Reputation: 109
I generated two scatter plots in the same chart using Python and Bokeh, and added checkboxes to allow separate viewing of scatter plot.
How can I add regression lines for the two scatter plots (with equations) using Bokeh?
output_file("Scatterplot.html")
#scatter plot
S0 = f.circle(A_area, A_price,
fill_alpha=0.3, size=3, color='green')
S1 = f.circle(B_area, B_price,
fill_alpha=0.3, size=3, color='blue')
#widget-checkbox
checkboxes = CheckboxGroup(labels=["A", "B"], active=[0, 1])

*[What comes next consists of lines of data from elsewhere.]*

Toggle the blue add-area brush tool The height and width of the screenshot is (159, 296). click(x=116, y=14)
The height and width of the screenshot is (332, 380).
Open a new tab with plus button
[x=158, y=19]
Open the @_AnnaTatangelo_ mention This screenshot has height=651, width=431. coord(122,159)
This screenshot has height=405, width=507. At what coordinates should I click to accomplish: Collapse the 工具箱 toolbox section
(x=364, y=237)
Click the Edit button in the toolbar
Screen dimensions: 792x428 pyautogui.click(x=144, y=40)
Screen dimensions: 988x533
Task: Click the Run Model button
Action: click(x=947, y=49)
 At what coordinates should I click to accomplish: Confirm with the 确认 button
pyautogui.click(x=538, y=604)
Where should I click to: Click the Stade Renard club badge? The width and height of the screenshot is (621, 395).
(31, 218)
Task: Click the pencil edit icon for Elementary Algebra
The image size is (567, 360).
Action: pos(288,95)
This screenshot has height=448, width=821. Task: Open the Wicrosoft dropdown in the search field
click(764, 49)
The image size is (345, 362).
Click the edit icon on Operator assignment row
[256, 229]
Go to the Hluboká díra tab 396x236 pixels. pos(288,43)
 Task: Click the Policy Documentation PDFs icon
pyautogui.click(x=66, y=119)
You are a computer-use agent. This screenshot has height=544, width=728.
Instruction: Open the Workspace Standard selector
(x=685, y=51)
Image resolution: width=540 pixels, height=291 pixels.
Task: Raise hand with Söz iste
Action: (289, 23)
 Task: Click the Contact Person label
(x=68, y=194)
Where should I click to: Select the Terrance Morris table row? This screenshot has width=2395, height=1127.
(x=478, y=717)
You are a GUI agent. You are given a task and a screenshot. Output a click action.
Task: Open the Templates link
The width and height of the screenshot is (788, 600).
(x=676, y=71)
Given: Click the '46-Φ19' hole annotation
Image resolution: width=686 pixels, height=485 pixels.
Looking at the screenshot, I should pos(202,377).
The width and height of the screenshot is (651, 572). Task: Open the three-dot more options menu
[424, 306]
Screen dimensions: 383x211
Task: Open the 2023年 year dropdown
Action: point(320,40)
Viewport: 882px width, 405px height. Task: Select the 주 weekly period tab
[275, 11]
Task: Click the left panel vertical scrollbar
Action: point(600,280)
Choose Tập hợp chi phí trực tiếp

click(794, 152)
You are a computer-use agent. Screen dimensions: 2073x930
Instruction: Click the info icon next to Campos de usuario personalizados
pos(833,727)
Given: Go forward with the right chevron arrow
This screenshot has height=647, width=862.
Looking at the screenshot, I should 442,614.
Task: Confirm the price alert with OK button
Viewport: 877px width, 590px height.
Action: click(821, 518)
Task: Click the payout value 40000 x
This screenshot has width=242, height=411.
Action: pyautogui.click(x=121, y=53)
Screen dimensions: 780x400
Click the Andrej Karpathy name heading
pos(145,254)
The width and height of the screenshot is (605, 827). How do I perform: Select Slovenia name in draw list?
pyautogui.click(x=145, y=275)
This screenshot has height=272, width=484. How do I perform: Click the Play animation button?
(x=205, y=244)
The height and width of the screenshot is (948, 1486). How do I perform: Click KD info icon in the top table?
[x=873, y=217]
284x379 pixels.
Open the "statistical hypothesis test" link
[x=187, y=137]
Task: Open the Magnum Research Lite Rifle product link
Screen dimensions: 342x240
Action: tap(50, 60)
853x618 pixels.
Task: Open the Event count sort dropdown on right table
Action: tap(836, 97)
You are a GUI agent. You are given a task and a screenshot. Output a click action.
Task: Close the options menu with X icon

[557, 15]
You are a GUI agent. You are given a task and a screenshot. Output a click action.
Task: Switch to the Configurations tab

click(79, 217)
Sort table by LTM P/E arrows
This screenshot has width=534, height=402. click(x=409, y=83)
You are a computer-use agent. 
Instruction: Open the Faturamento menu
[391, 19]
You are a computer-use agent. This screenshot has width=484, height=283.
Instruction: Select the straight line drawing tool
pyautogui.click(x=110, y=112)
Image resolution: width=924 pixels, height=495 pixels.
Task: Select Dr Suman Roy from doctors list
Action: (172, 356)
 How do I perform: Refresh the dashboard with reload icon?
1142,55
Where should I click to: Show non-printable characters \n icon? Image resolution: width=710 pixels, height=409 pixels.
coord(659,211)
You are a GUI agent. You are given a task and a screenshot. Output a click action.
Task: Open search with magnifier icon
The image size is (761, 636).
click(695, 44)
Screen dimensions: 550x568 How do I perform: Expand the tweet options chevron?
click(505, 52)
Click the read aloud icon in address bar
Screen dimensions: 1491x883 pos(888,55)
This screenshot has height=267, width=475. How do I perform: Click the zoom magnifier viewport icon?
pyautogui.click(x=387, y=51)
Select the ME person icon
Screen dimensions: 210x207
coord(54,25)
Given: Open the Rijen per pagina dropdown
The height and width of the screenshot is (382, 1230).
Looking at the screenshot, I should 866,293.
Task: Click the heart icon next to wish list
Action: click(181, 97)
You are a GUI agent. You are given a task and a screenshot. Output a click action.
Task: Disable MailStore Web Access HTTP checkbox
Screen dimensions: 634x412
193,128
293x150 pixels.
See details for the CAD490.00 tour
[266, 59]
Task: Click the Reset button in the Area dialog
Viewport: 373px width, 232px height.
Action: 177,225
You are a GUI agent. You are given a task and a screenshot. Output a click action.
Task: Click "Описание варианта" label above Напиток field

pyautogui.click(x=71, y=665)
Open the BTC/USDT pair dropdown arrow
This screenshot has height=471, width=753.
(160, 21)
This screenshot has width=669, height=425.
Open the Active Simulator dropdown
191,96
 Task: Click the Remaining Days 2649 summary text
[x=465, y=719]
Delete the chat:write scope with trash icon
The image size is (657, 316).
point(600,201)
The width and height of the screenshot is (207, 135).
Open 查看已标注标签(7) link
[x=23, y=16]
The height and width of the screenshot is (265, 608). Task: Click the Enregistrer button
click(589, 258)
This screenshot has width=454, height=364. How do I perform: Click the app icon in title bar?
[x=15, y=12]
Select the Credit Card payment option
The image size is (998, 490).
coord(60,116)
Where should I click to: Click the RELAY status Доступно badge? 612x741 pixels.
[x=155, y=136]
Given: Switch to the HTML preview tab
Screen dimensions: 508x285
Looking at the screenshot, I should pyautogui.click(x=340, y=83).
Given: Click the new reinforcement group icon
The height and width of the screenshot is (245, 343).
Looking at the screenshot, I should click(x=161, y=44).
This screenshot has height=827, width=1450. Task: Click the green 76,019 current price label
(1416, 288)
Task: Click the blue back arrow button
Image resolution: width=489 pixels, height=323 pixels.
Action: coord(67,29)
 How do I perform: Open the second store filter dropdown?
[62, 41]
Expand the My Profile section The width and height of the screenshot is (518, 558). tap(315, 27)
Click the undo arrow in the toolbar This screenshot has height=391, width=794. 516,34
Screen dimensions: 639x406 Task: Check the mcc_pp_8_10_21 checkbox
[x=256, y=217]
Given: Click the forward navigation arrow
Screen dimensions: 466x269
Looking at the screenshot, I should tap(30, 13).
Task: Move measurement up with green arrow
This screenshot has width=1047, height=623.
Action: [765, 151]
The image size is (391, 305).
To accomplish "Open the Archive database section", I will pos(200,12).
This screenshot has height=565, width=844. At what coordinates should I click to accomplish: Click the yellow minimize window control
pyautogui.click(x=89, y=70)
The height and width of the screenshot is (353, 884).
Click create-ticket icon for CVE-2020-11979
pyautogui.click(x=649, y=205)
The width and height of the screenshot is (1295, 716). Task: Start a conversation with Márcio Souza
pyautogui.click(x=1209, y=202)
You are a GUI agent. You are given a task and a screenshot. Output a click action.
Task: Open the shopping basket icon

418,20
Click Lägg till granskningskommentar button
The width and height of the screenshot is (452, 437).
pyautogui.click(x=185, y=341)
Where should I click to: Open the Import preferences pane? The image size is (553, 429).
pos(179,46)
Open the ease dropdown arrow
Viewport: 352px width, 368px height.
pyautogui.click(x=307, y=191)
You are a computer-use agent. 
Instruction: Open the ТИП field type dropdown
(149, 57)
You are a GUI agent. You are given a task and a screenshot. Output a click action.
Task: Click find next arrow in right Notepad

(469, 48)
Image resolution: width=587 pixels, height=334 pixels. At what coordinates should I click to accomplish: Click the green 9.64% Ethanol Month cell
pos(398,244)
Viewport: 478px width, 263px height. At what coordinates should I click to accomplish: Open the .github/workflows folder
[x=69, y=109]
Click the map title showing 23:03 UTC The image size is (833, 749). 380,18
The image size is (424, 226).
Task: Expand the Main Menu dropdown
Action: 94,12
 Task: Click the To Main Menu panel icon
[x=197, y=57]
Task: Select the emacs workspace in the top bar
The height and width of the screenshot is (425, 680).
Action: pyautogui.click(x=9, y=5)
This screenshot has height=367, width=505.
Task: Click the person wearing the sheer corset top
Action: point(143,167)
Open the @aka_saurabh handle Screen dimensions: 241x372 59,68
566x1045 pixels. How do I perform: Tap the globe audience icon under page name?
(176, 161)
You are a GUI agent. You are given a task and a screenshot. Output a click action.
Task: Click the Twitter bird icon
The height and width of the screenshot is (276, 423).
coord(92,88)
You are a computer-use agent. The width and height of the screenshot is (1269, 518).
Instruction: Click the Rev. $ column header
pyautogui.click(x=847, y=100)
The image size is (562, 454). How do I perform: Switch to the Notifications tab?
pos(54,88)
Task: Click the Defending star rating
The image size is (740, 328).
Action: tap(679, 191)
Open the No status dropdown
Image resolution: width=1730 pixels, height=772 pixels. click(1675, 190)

callback = CustomJS(code="""S0.visible = false; // same S0 passed in from args
S1.visible = false;
// cb_obj injected in by the callback
if (cb_obj.active.includes(0)){S0.visible = true;} // 0 index box is S0
if (cb_obj.active.includes(1)){S1.visible = true;}""",
args={'S0': S0, 'S1': S1})
checkboxes.js_on_click(callback)
Upvotes: 1
Views: 7159
Reputation: 41
Bokeh also has a Slope class in their documentation for graphing a regression line like this. All you need is the intercept and slope to do so. Also, I'm using LinearRegression() from scikit-learn, but np.polyfit in Joris' answer obviously would work too.
import numpy as np
from sklearn.linear_model import LinearRegression
from bokeh.models import Slope
from bokeh.plotting import figure, show
from bokeh.io import output_notebook
output_notebook()
# Data
x=np.array([0,1,2,3,4,5,6,7,8])
y=np.array([1,2,3,5,4,6,8,7,9])
# Make and fit a linear regression model
model = LinearRegression().fit(x.reshape(-1, 1), y)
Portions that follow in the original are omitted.